_GIVEN INFORMATION_
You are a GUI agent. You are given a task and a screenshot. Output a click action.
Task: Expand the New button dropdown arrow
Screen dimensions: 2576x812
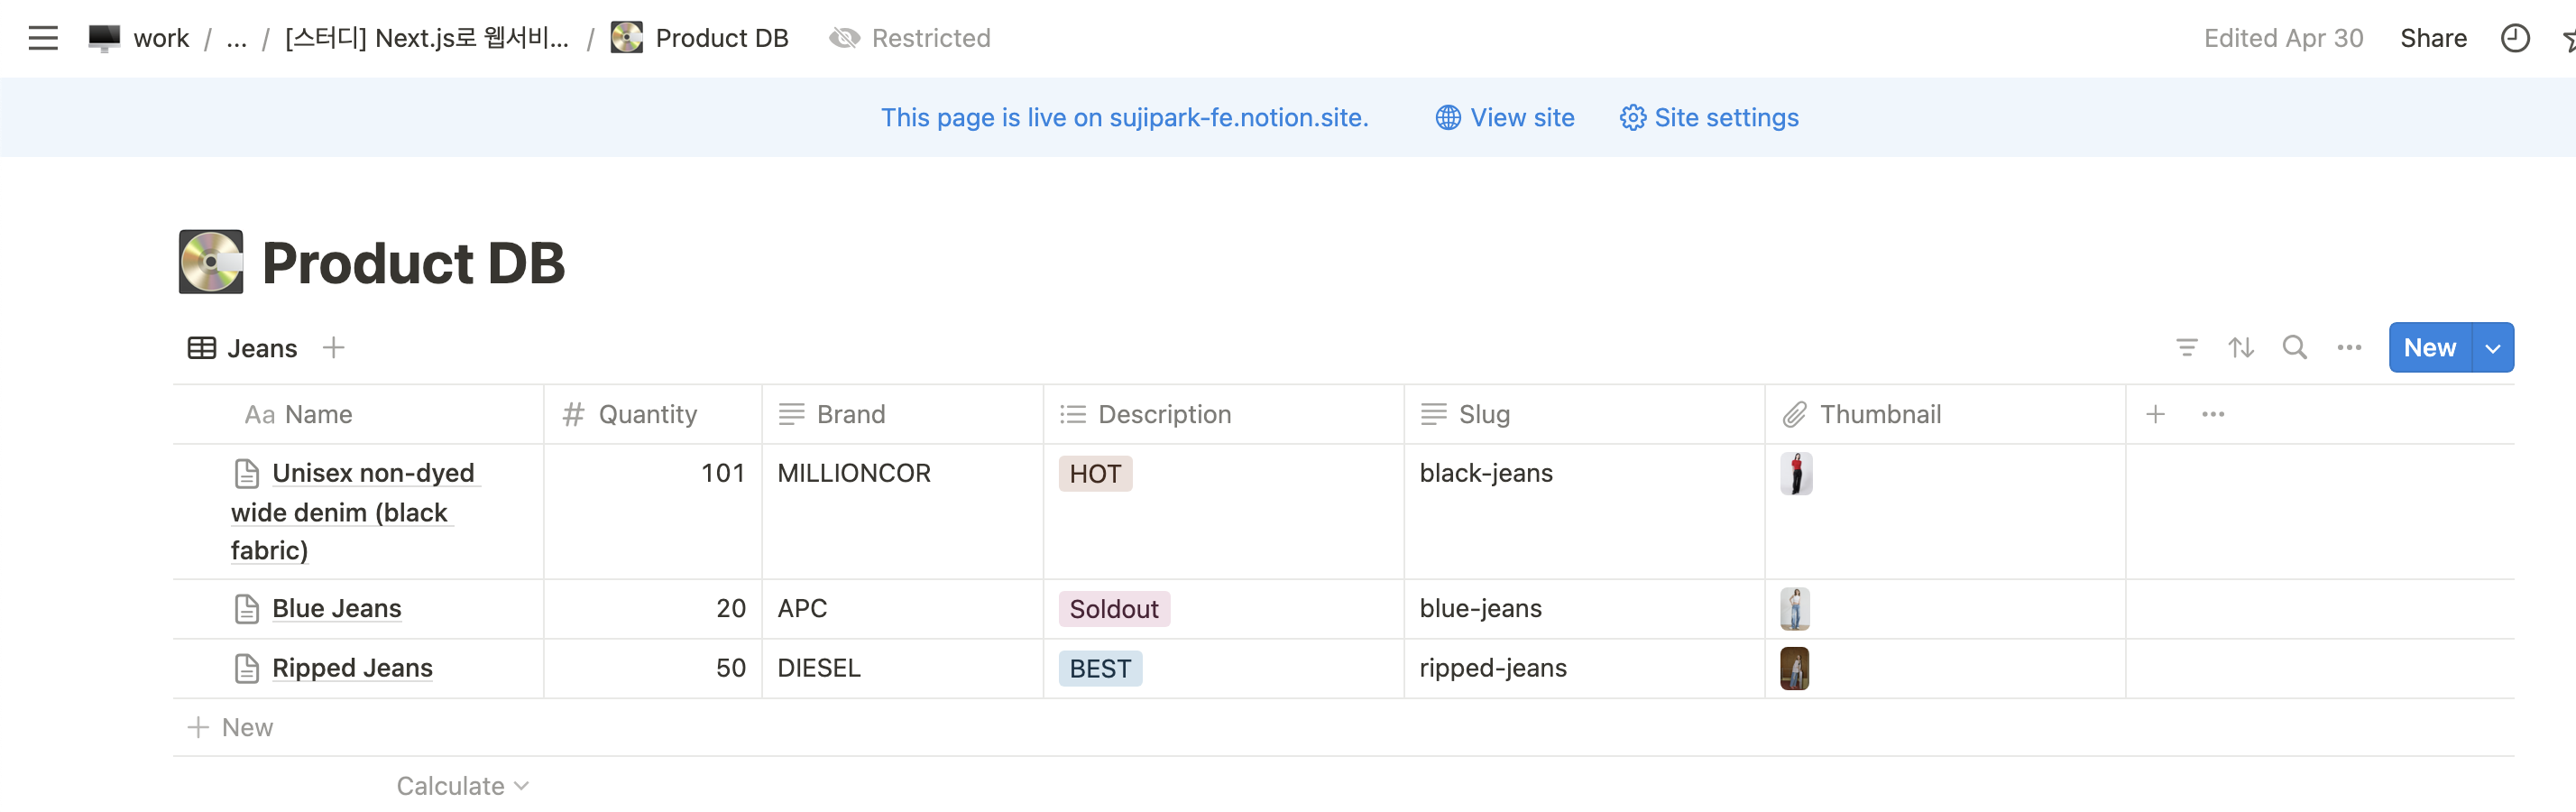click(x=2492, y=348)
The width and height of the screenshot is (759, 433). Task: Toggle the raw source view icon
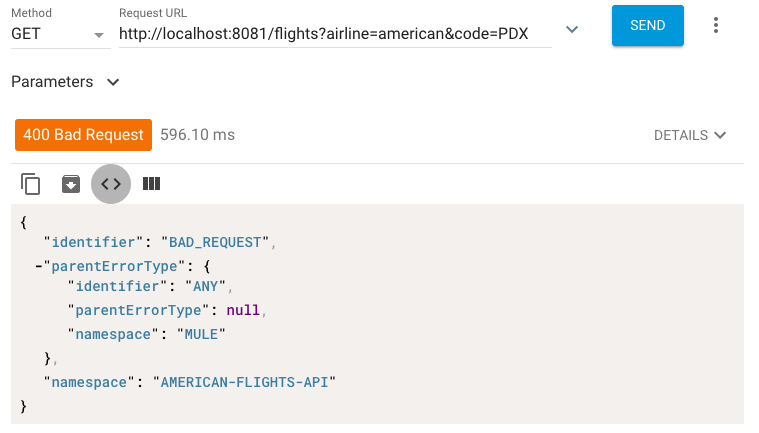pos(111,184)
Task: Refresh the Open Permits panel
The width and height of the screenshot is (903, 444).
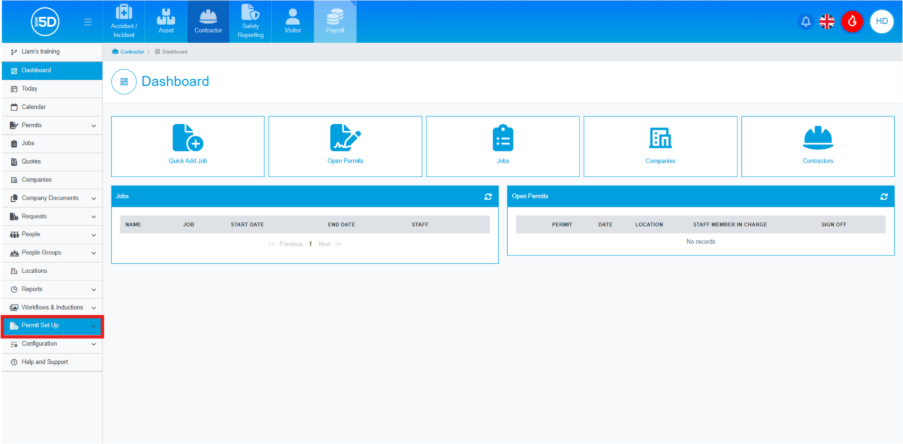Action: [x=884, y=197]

_DESCRIPTION OF THE TASK_
Return exactly the lines from the line with "The width and height of the screenshot is (903, 444)." through the last line of the data above, both included; pictures do not go in the answer.

_SOLUTION TO THIS TASK_
The width and height of the screenshot is (903, 444).
Action: [x=884, y=197]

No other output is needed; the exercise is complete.